Given the records underneath, please repeat exactly the lines from the line with "Given: Click the repost arrows icon" through the line with "Given: Click the Dolphin", passing over any picture.

- [PROVIDED RECORDS]:
+--

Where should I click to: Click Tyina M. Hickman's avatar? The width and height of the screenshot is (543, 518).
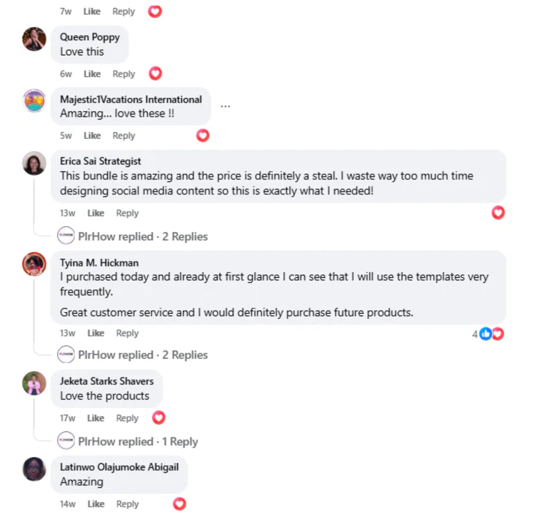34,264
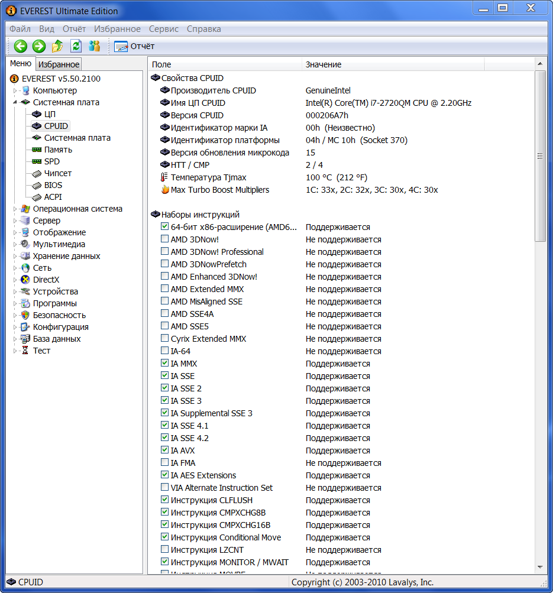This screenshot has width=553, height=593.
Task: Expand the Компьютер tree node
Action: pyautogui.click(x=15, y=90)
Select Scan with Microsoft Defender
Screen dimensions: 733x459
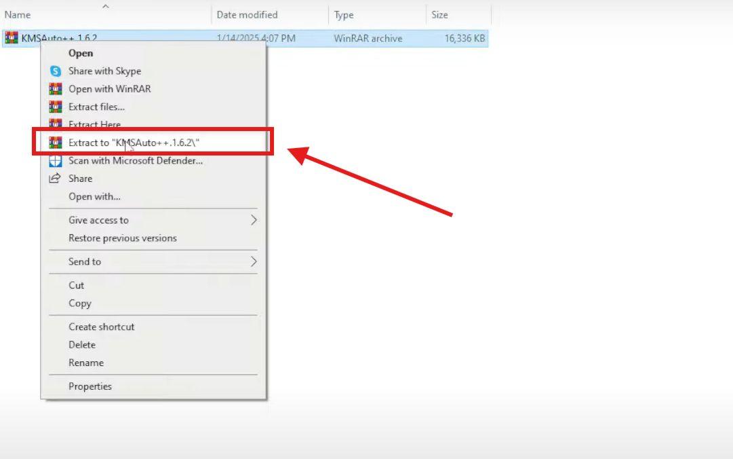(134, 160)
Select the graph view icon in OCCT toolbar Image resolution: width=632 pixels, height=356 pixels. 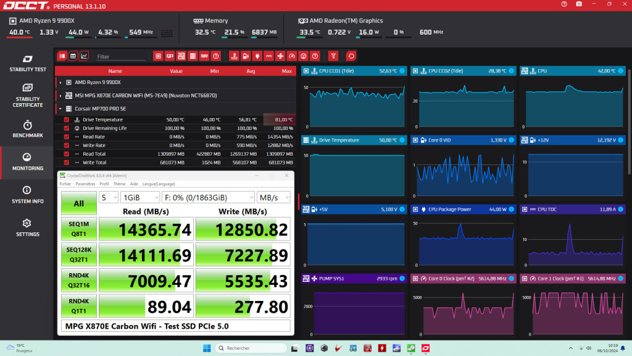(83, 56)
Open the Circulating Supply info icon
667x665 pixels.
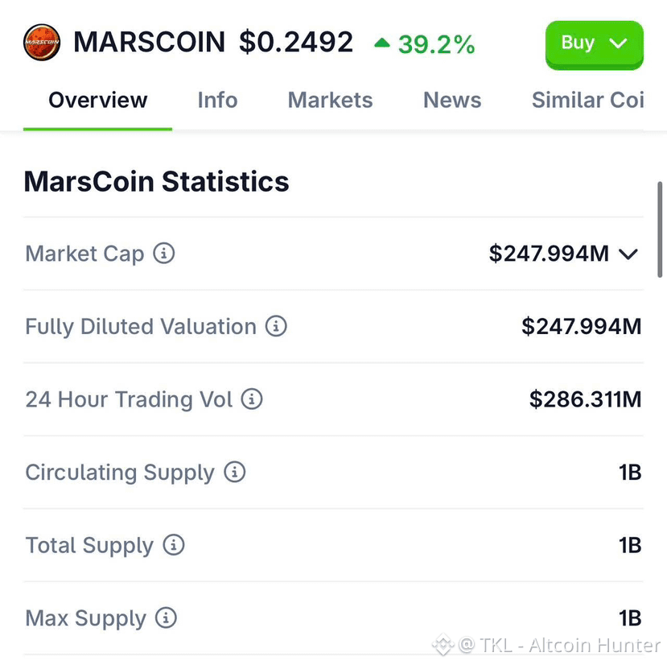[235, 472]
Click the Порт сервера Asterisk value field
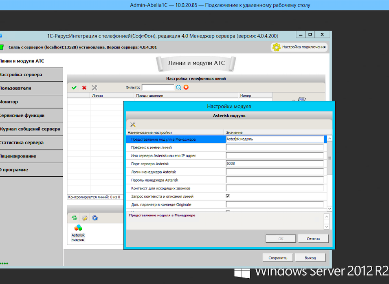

+--

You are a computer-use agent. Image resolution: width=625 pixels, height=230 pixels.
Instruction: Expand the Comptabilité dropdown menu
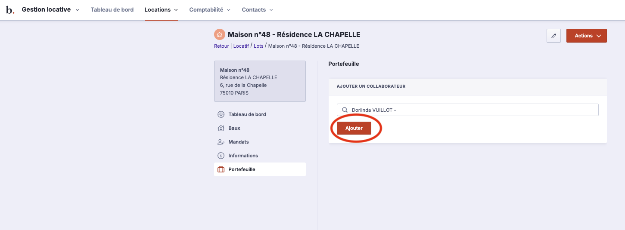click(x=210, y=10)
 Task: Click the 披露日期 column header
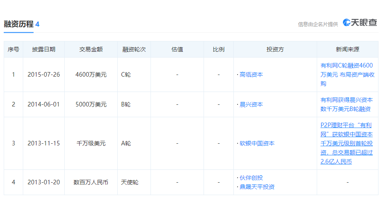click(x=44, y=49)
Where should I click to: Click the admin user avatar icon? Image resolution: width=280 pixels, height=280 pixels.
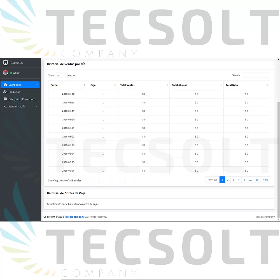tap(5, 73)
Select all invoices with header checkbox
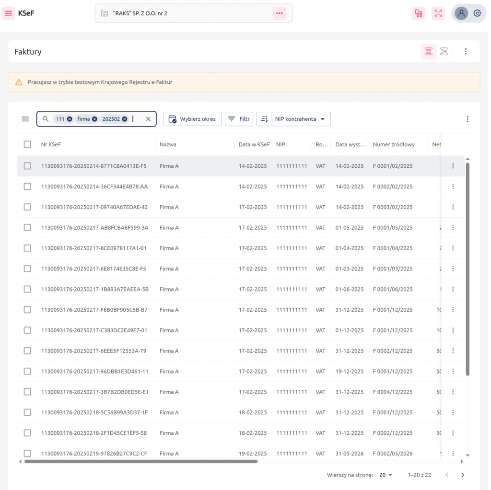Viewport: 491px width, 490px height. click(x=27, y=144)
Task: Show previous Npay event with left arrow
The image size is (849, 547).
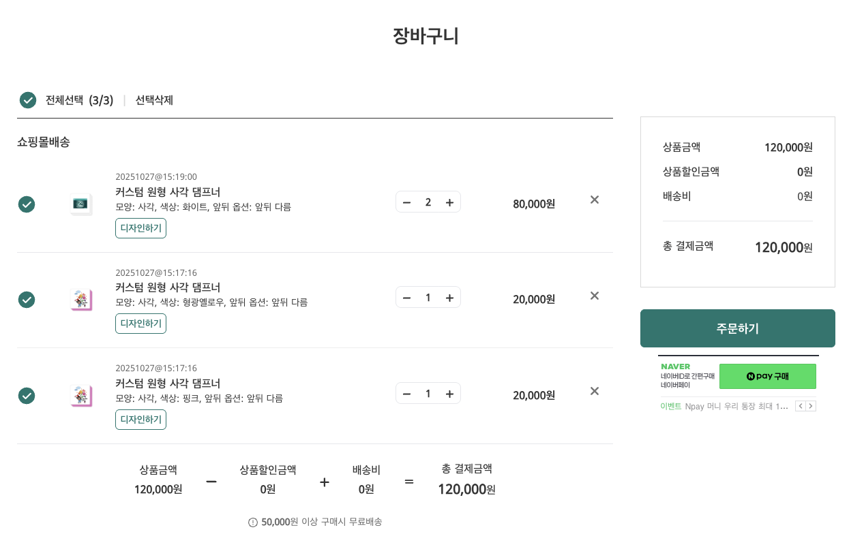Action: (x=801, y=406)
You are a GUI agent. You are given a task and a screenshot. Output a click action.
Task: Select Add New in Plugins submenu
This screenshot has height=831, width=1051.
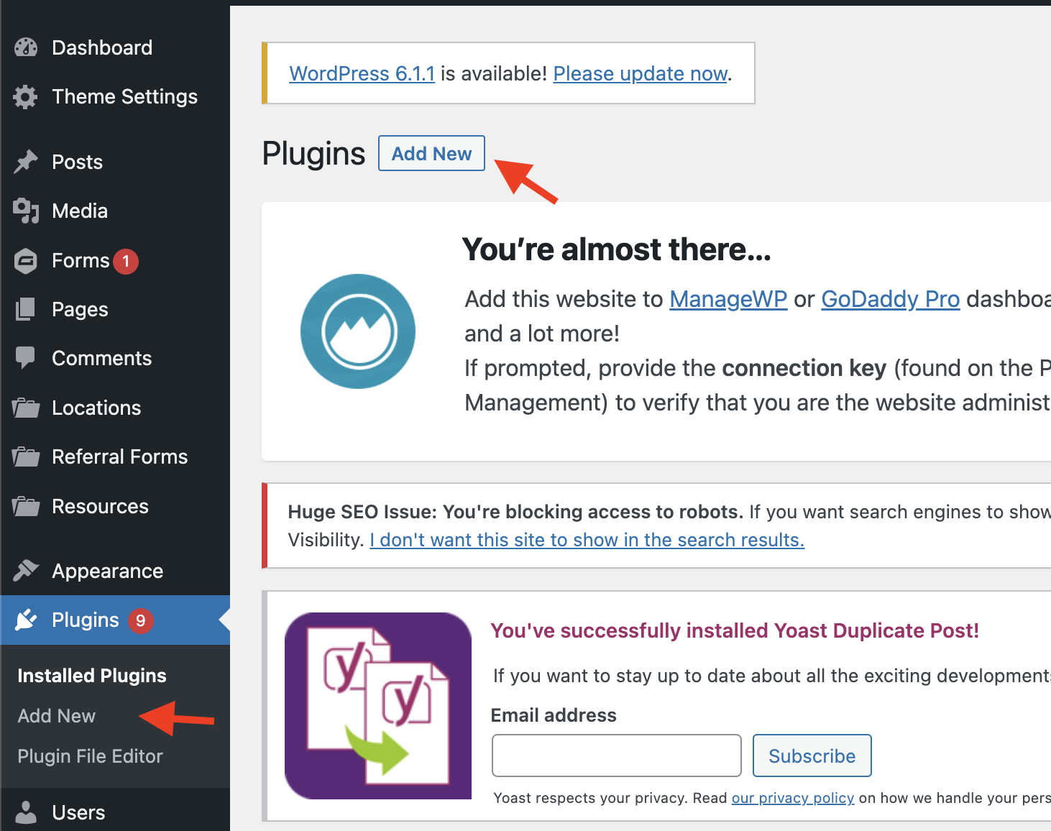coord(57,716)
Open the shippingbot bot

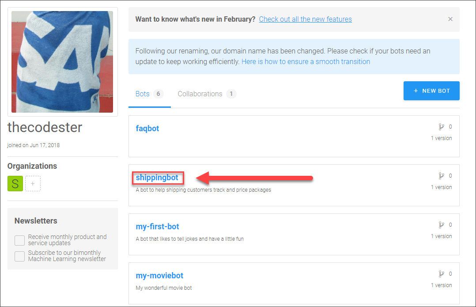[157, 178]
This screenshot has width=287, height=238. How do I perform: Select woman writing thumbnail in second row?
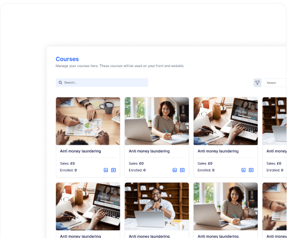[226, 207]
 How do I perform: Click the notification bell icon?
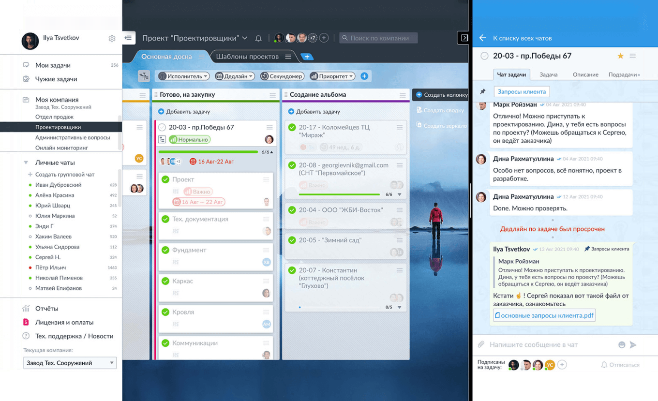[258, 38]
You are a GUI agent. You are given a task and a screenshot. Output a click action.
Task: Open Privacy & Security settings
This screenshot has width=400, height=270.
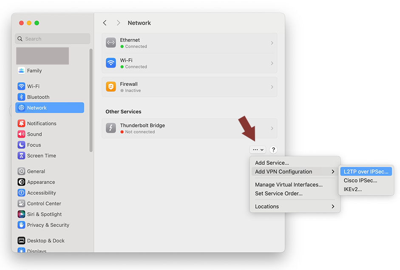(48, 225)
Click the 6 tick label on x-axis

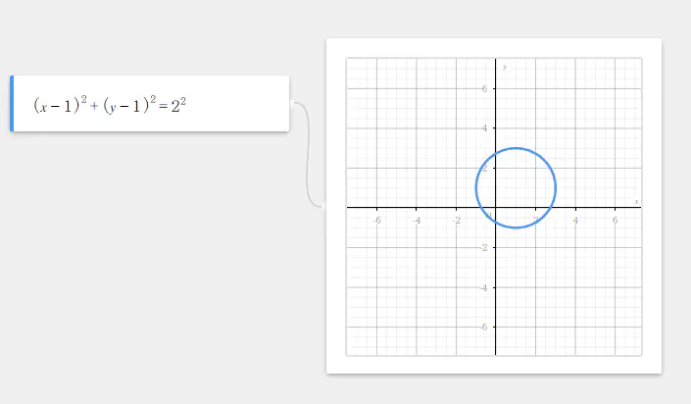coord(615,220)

+--

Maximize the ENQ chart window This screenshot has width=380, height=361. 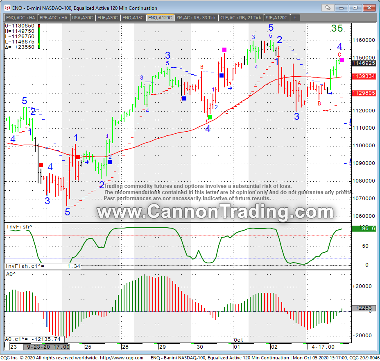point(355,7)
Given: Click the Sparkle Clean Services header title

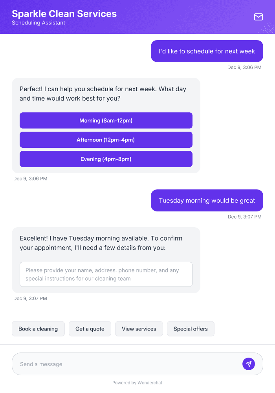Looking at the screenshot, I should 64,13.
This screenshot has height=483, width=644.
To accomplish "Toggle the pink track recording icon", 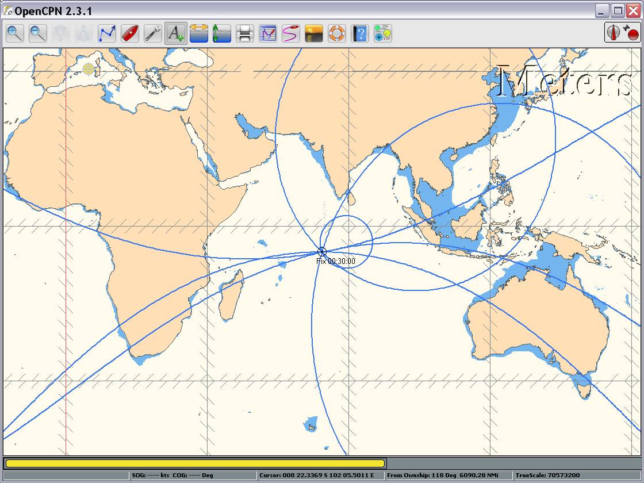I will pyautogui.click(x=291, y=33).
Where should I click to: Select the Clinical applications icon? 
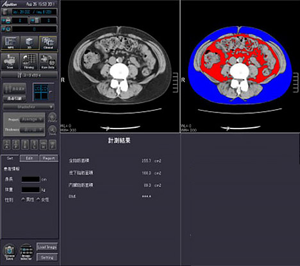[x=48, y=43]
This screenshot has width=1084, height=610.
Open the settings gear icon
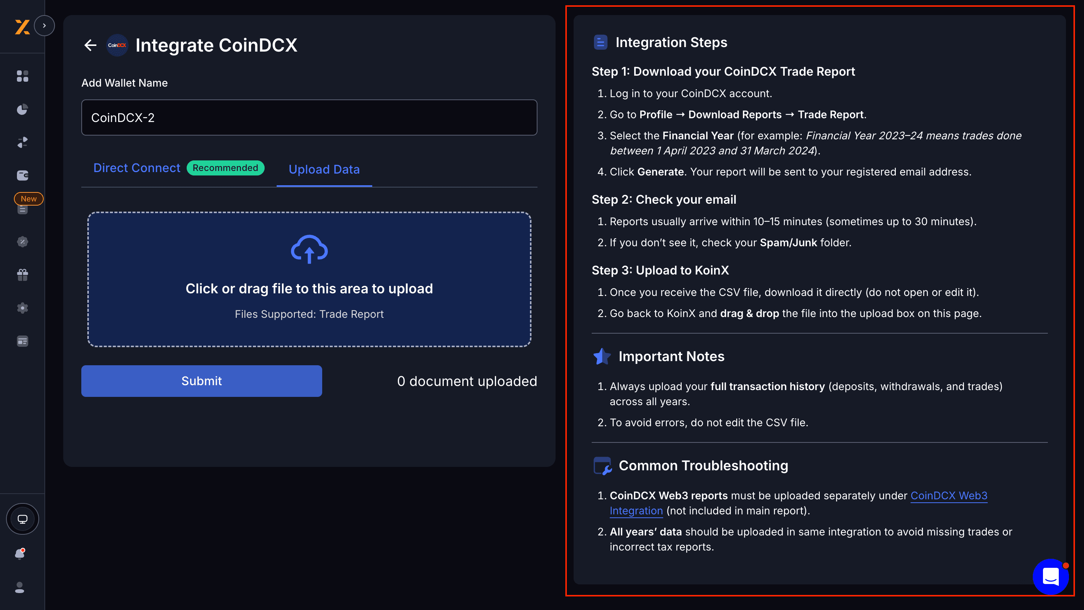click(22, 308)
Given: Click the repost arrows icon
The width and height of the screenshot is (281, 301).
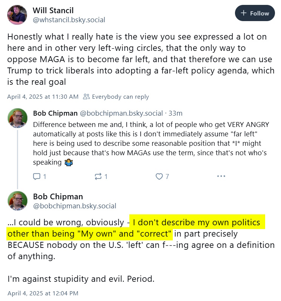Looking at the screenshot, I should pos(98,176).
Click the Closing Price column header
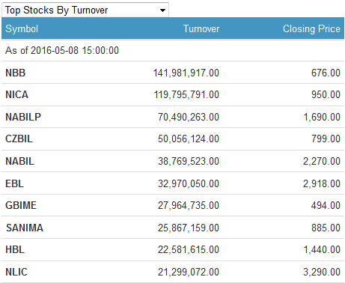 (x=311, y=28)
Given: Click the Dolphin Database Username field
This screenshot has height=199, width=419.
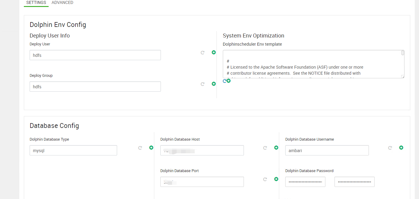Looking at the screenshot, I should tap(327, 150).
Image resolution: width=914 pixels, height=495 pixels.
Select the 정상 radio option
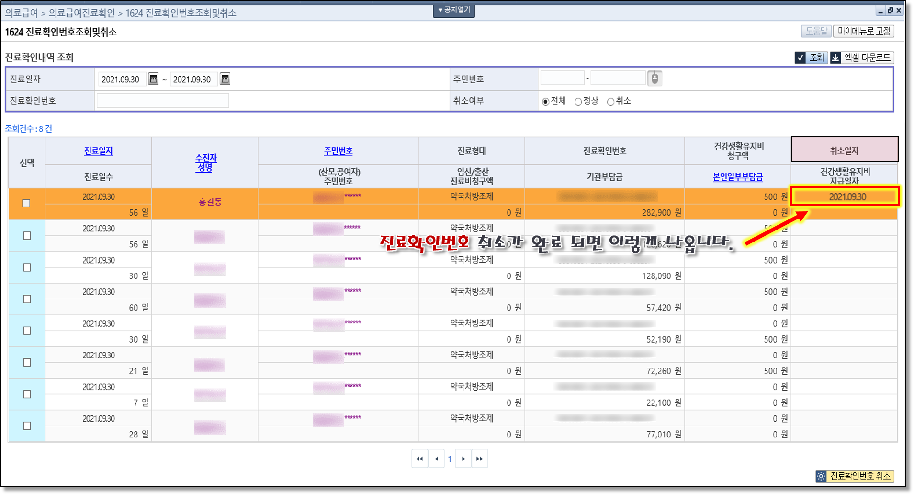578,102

+--

- [THE ANSWER]:
Given: Click the repost arrows icon
The width and height of the screenshot is (281, 301).
Looking at the screenshot, I should pos(98,176).
Click the Closing Price column header
 (x=311, y=28)
Given: Click the Dolphin Database Username field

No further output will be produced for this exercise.